CLASKA のスタッフが自身の愛用品の魅力について語るちょっとしたコラム。
第6回はアメリカのブランド「パイレックス」が作るビンテージプレートの話です。

第6回:量産品の魅力に気づいたビンテージプレート

「パイレックス」のビンテージプレート

学生の頃、欧米のデザインに憧れを抱いていて、アメリカの古い物が好きでした。海外旅行、特にハワイに行くたびに食器やTシャツ、レコードの掘り出し物を探して、「スリフトショップ」と言われるリサイクルショップを何軒も回って買い物をしていました。

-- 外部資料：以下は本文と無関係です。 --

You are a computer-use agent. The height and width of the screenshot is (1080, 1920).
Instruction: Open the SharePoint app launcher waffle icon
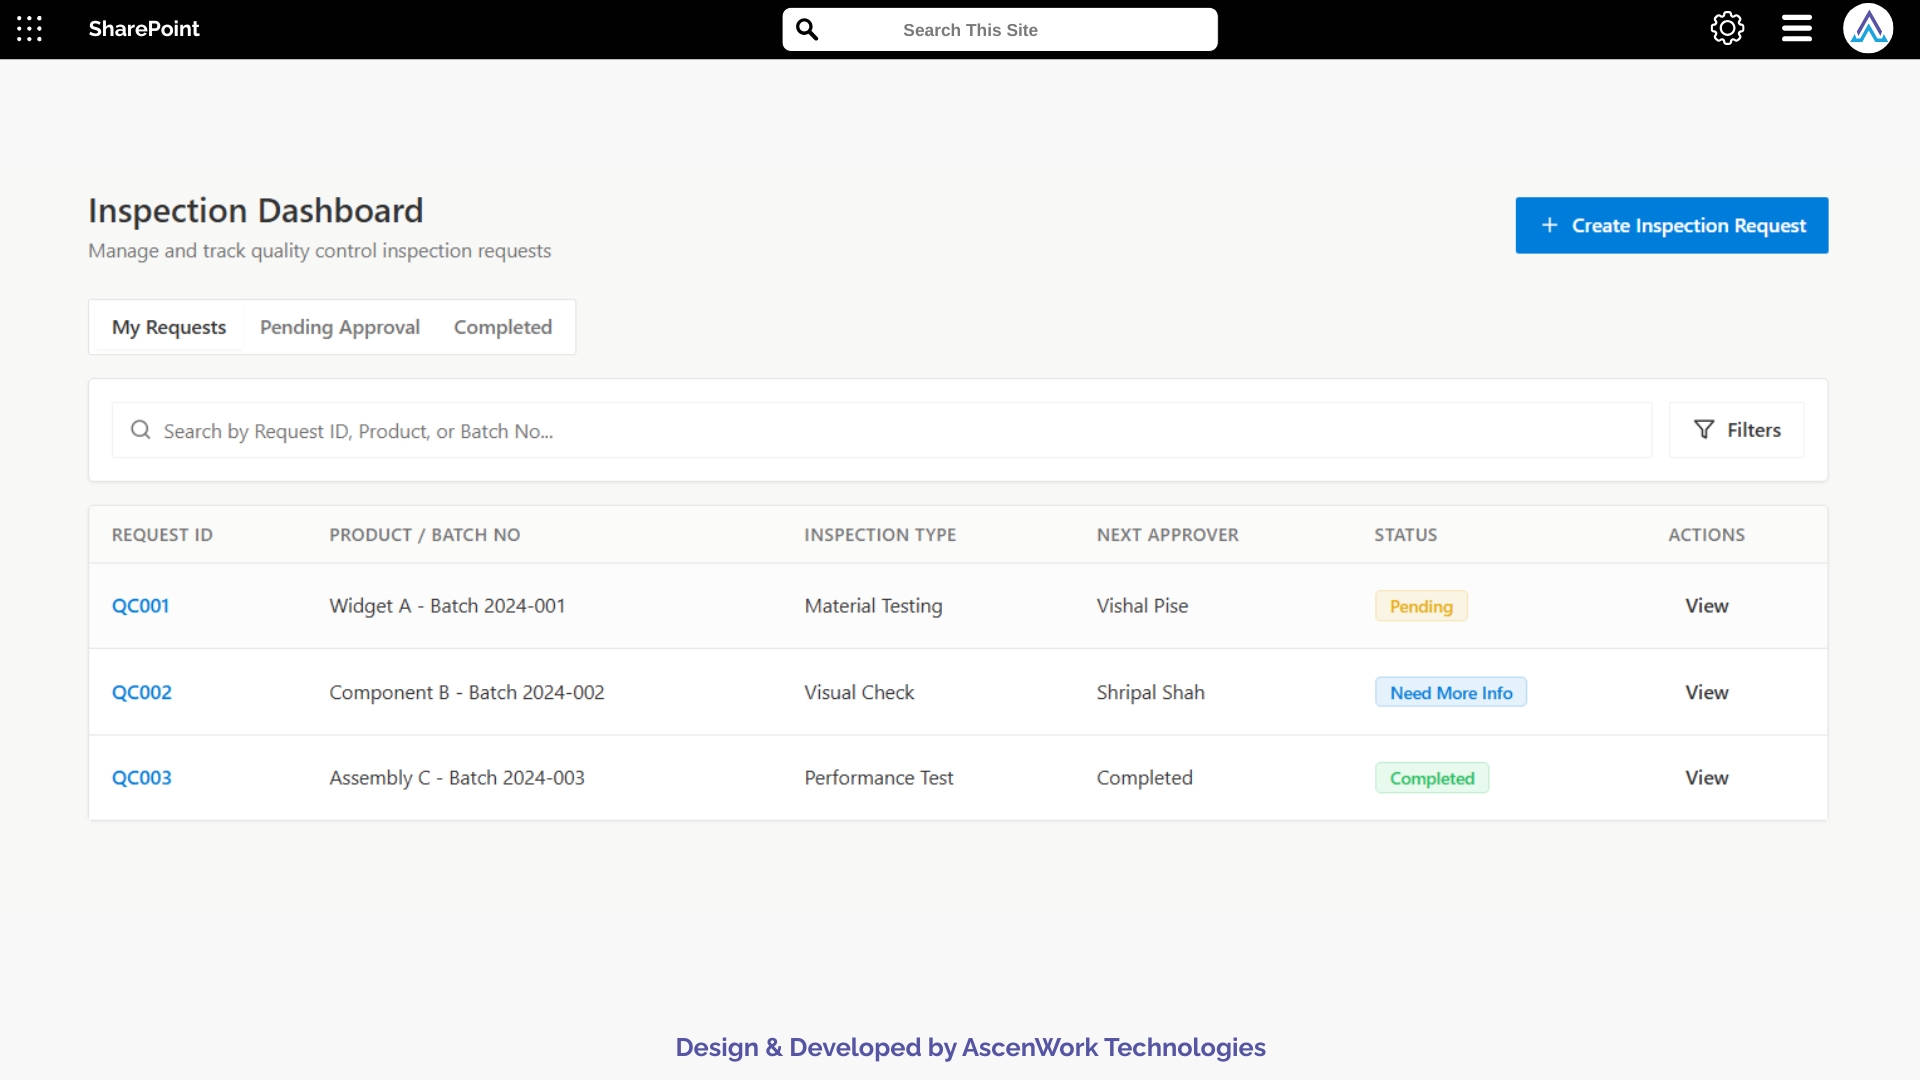point(29,29)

このお皿はハワイで見つけた物。アメリカのランチプレートのように、1皿にご飯、おかず、サラダと、すべてを乗せて食べるワンプレートとして使っていて、買ってから20年ほど経った今でも朝ご飯の時に愛用しています。

「パイレックス」のビンテージプレート

裏にはブランドのエンブレムとこのお皿のシリーズ名「double tough」の文字が刻印されている。

耐熱ガラスで冷凍も出来る優れ物。頑丈で、一度も割れたことがありません。「ファイヤーキング」が特に有名ですが、1940年代ごろから、このような高品質なガラス食器がアメリカで普及して、業務用レストランウェアや家庭用のテーブルウェアとして、量産されました。このパイレックスも、そういったものの1つです。

今は手仕事で作られた物や一点物の方が魅力的に映ることが多いと思うし、僕自身も大切に使っているものがいくつもあるけれど、量産品(プロダクト)にもそれらに負けない魅力があると思っています。

「パイレックス」のビンテージプレート

量産品として作られたものには、何かしらの理由があると思うし、消費されていく物であるとはいえ、捨てられずに使われていれば、またリサイクルショップに並んで誰かの手に渡ることもある。

そうやって残っていくものに僕は魅力を感じます。そこには必ずなにか理由があると思うので。振り返ってみると、そうやってアメリカの食器を集めているうちに日用品・プロダクトの魅力に惹かれるようになって、北欧雑貨や他の食器にも興味が出て、結果的に今の仕事にもつながっているんです。